Flux can import archive files containing documents and their associated metadata. This includes archives written via the export-archive-files command as well as archives written by MarkLogic Content Pump, which are hereafter referred to as “MLCP archives”.

Table of contents

Usage

The import-archive-files command will import the documents and metadata files in a ZIP file produced by the export-archive-files command. You must specify at least one --path option along with connection information for the MarkLogic database you wish to write to:

  • ./bin/flux import-archive-files \
        --path /path/to/files \
        --connection-string "flux-example-user:password@localhost:8004" \
        --permissions flux-example-role,read,flux-example-role,update
    
  • bin\flux import-archive-files ^
        --path path\to\files ^
        --connection-string "flux-example-user:password@localhost:8004" ^
        --permissions flux-example-role,read,flux-example-role,update
    

Importing MLCP archives

You can also import MLCP archives that were produced via the EXPORT command in MLCP. The import-mlcp-archive-files command is used instead, and it also requires at least one --path option along with connection information for the MarkLogic database you wish to write to:

  • ./bin/flux import-mlcp-archive-files \
        --path /path/to/files \
        --connection-string "flux-example-user:password@localhost:8004" \
        --permissions flux-example-role,read,flux-example-role,update
    
  • bin\flux import-mlcp-archive-files ^
        --path /path/to/files ^
        --connection-string "flux-example-user:password@localhost:8004" ^
        --permissions flux-example-role,read,flux-example-role,update
    

Restricting metadata

By default, all metadata associated with a document in an archive will be included when the document is written to MarkLogic. This is true for both the import-archive-files command and the import-mlcp-archive-files command. This is typically desirable so that metadata like collections and permissions in the archive can be applied to the imported documents.
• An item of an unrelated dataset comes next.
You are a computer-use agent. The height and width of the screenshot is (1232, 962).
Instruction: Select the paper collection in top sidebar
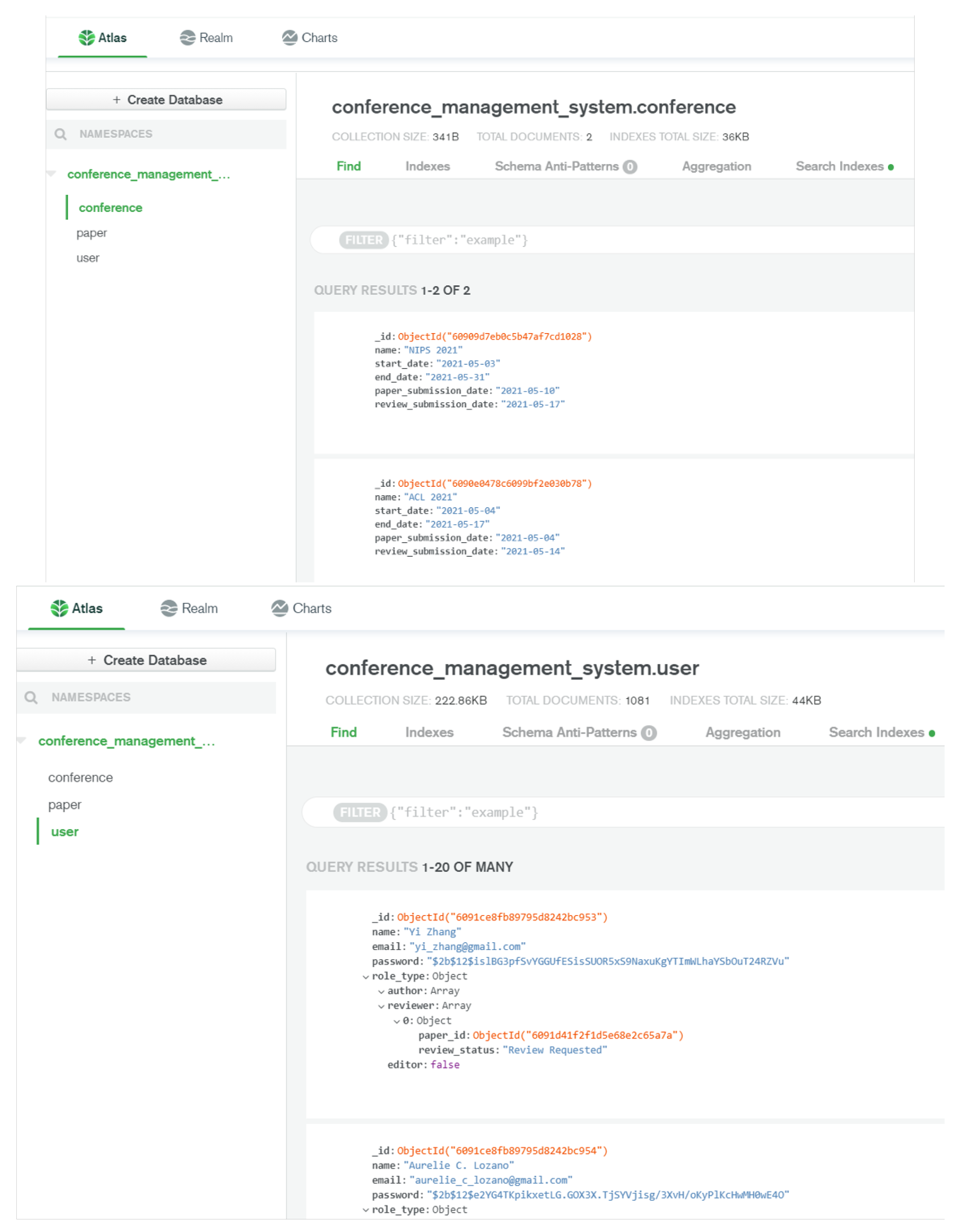(x=91, y=233)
You can instead restrict which types of metadata are included via the --categories option. This option accepts a comma-delimited sequence of the following metadata types:

  • collections
  • permissions
  • quality
  • properties
  • metadatavalues

For example, the following option will only include the collections and properties found in each metadata entry in an archive ZIP file or MLCP archive ZIP file:

--categories collections,properties

Specifying an encoding

MarkLogic stores all content in the UTF-8 encoding. If your archive files use a different encoding, you must specify that via the --encoding option so that the content can be correctly translated to UTF-8 when written to MarkLogic - e.g.:

  • ./bin/flux import-archive-files \
        --path source \
        --encoding ISO-8859-1 \
        --connection-string "flux-example-user:password@localhost:8004" \
        --permissions flux-example-role,read,flux-example-role,update
    
  • bin\flux import-archive-files ^
        --path source ^
        --encoding ISO-8859-1 ^
        --connection-string "flux-example-user:password@localhost:8004" ^
        --permissions flux-example-role,read,flux-example-role,update
    

Importing large binary files in archives

When exporting archives, you can use the --streaming option introduced in Flux 1.1.0 to ensure that large binary documents in MarkLogic can be streamed to an archive file. When importing archives with large binary files, you should likewise use the --streaming option to ensure that each large binary can be read into MarkLogic without exhausting the memory available to Flux or MarkLogic.

As streaming each entry requires Flux to only send one document at a time to MarkLogic, you should not use this option when importing smaller files that easily fit into the memory available to Flux.

When using --streaming, the following options will have no effect due to Flux not reading the file contents into memory and always sending one file per request to MarkLogic:

  • --batch-size
  • --encoding
  • --failed-documents-path
  • --uri-template

You typically will also not want to use the --transform option as applying a REST transform in MarkLogic to a very large binary document may exhaust the amount of memory available to MarkLogic.

In addition, when streaming documents to MarkLogic, URIs will be encoded. For example, an entry named /my file.json will result in a URI of /my%20file.json. This is due to an issue in the MarkLogic REST API endpoint that will be resolved in a future server release.

Common errors

If you use Flux 1.0.x to import an archive created by Flux 1.1.x or higher, you may receive an error containing the following message:

com.marklogic.spark: Could not find metadata entry for entry

To solve this, you should use Flux 1.1.0 or higher to import the archive. Flux 1.1.0 and higher can also import archives created by Flux 1.0.x.